[Stored data entries]
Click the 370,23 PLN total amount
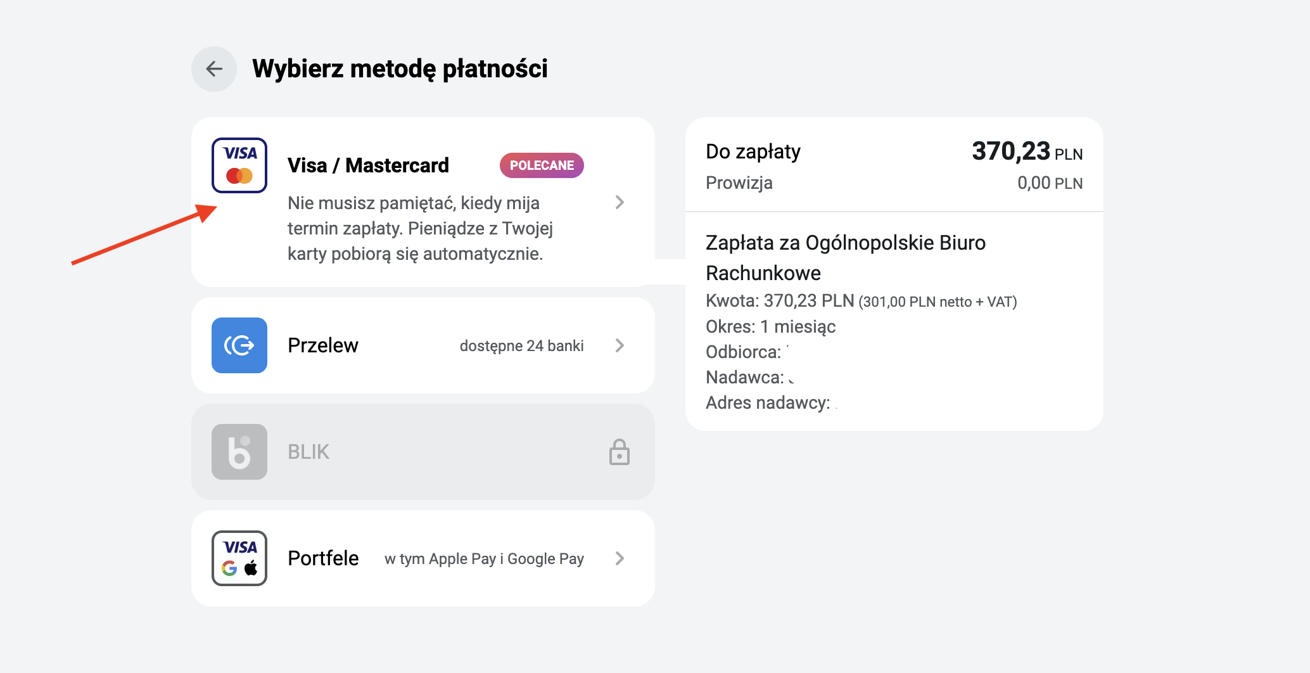Screen dimensions: 1310x673 [x=1027, y=151]

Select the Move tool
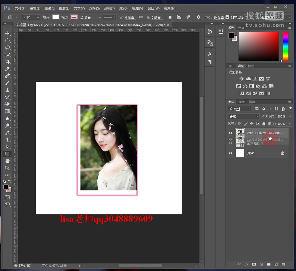(x=7, y=33)
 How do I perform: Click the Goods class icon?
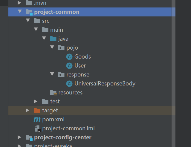(x=69, y=57)

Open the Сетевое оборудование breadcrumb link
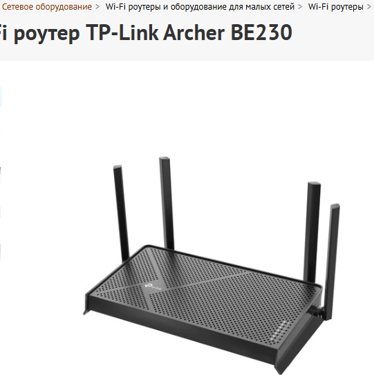47,7
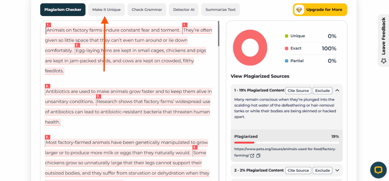Screen dimensions: 389x181
Task: Click the diamond icon on Upgrade button
Action: [x=299, y=9]
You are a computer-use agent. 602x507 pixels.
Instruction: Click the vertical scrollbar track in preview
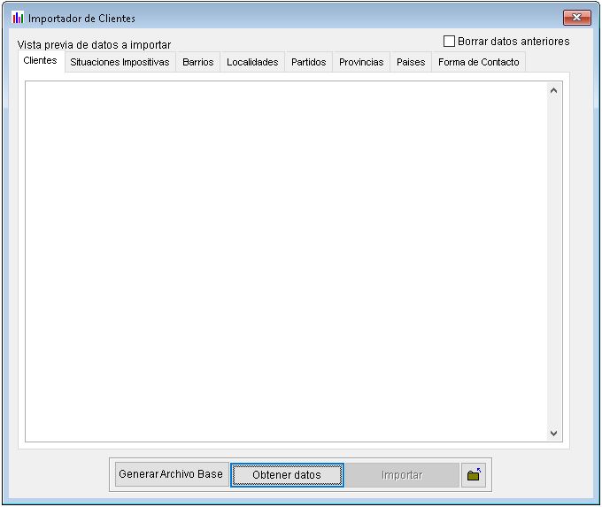554,265
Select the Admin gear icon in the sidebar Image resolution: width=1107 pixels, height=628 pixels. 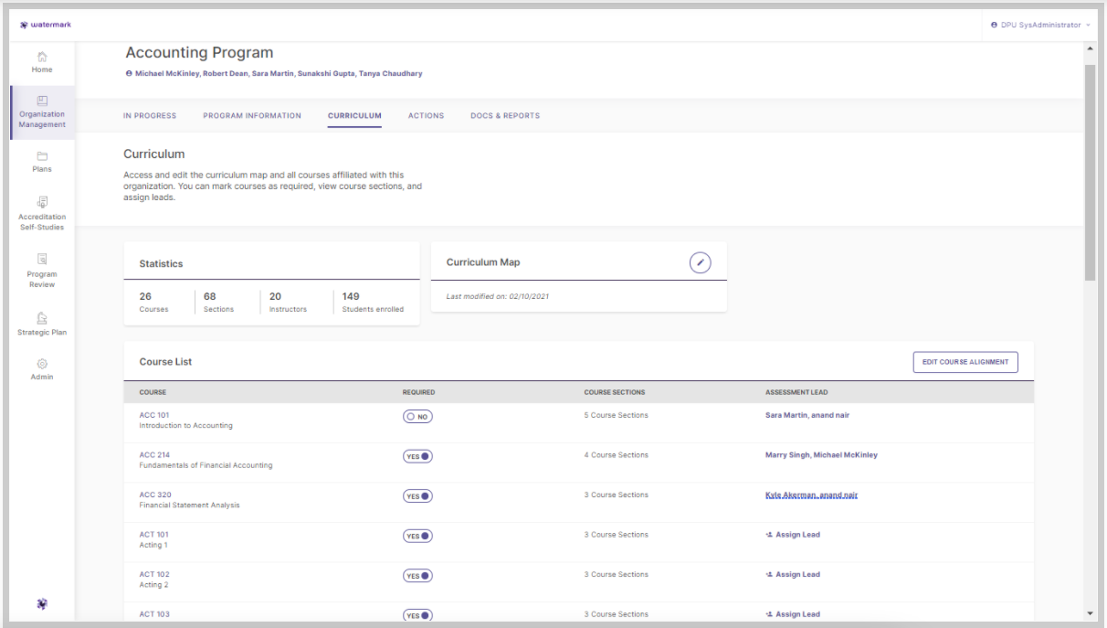pos(42,364)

What is expected →
Look above for the line containing "Select the Move tool", then write out every line from there down to the line containing "You are a computer-use agent. 602x507 pixels.", that line included, with no pictures.

Result of this exercise →
Select the Move tool
(x=7, y=33)
 How do I perform: Click the Goods class icon?
(x=69, y=57)

Open the Сетевое оборудование breadcrumb link
47,7
Screen dimensions: 389x181
Task: Click the diamond icon on Upgrade button
Action: [x=299, y=9]
You are a computer-use agent. 602x507 pixels.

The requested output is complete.